-- Opening Marker --

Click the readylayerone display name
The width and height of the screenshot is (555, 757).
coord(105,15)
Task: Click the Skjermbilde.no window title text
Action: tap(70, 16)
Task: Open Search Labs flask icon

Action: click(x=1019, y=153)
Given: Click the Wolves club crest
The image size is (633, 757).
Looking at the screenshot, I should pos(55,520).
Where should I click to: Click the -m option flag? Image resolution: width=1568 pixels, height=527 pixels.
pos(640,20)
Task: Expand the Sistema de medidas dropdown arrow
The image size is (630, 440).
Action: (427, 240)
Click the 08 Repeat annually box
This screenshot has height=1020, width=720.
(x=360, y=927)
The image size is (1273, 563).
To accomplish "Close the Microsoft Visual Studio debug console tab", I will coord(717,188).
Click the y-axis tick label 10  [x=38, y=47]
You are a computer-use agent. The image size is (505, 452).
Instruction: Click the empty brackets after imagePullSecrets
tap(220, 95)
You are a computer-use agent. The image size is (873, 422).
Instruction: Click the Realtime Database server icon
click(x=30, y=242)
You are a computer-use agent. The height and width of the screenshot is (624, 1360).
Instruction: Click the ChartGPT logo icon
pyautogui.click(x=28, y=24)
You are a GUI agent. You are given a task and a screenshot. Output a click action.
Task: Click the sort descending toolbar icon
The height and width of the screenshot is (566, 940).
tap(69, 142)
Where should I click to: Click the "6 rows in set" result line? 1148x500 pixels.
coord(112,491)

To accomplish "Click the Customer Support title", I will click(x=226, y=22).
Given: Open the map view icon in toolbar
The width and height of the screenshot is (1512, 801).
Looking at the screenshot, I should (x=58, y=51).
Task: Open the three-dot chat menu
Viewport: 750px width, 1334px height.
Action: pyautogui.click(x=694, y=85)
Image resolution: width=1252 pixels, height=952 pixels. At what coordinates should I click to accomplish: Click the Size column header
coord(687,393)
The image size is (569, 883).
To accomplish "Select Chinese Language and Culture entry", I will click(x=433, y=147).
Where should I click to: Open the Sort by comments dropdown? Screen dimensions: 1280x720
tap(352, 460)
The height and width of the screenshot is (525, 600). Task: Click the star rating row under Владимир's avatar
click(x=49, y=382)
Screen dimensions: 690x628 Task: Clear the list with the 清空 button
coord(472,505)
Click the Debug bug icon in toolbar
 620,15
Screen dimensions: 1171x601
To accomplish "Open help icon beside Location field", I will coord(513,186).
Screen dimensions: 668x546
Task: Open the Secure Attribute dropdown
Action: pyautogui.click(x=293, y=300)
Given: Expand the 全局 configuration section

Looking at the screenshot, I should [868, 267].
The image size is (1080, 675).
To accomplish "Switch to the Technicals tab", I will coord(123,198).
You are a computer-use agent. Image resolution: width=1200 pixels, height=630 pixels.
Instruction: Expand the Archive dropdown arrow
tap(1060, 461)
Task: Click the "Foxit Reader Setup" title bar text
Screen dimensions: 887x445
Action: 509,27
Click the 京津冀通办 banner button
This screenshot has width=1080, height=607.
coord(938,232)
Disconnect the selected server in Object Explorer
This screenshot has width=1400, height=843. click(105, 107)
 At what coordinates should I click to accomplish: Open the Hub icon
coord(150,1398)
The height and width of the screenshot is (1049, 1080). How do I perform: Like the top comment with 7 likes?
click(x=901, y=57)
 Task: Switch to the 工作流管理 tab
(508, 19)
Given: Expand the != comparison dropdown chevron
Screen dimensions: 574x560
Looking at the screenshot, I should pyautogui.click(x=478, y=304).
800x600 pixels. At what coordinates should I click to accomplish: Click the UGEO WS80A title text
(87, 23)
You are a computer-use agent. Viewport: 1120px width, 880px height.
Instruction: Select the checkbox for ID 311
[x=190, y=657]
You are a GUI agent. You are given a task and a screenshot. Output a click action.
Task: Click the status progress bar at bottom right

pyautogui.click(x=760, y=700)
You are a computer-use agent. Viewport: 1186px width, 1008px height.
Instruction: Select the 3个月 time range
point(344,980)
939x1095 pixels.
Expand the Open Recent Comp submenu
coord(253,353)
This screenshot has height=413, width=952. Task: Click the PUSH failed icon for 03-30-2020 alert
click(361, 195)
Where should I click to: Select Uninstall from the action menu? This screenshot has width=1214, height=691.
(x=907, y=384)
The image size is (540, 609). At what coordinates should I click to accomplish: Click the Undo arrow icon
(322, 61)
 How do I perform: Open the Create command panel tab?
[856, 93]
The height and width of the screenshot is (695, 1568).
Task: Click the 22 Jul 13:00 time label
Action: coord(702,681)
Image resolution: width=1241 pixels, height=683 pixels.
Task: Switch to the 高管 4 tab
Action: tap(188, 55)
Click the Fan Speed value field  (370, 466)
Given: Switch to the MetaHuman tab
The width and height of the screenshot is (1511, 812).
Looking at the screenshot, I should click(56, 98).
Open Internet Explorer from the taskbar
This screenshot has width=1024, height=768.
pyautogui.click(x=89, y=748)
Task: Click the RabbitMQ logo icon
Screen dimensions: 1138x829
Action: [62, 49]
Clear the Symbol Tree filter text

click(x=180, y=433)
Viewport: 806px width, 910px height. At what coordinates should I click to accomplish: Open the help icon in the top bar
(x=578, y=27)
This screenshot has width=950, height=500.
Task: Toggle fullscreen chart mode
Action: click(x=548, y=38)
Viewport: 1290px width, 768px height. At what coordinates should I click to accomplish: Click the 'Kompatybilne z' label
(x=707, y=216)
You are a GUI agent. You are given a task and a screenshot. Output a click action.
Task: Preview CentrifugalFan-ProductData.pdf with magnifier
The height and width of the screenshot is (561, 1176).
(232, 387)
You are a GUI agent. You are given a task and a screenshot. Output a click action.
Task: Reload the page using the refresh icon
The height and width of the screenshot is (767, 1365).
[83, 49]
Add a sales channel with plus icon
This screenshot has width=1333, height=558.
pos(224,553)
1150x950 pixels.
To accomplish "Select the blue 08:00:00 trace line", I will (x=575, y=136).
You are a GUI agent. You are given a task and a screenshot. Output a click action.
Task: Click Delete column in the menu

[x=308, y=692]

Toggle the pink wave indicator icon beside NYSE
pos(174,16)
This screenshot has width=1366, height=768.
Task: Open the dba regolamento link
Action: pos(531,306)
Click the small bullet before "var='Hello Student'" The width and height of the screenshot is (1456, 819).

-- Closing Marker --

Task requirements:
Write out each line of the data that holds the string "computer".

Exercise answer:
You are a computer-use agent. The image size is (505, 452).
You are a computer-use agent. The image size is (873, 422).
You are a computer-use agent. The height and width of the screenshot is (624, 1360).
You are a computer-use agent. Image resolution: width=1200 pixels, height=630 pixels.
You are a computer-use agent. Viewport: 1120px width, 880px height.
You are a computer-use agent. Viewport: 1186px width, 1008px height.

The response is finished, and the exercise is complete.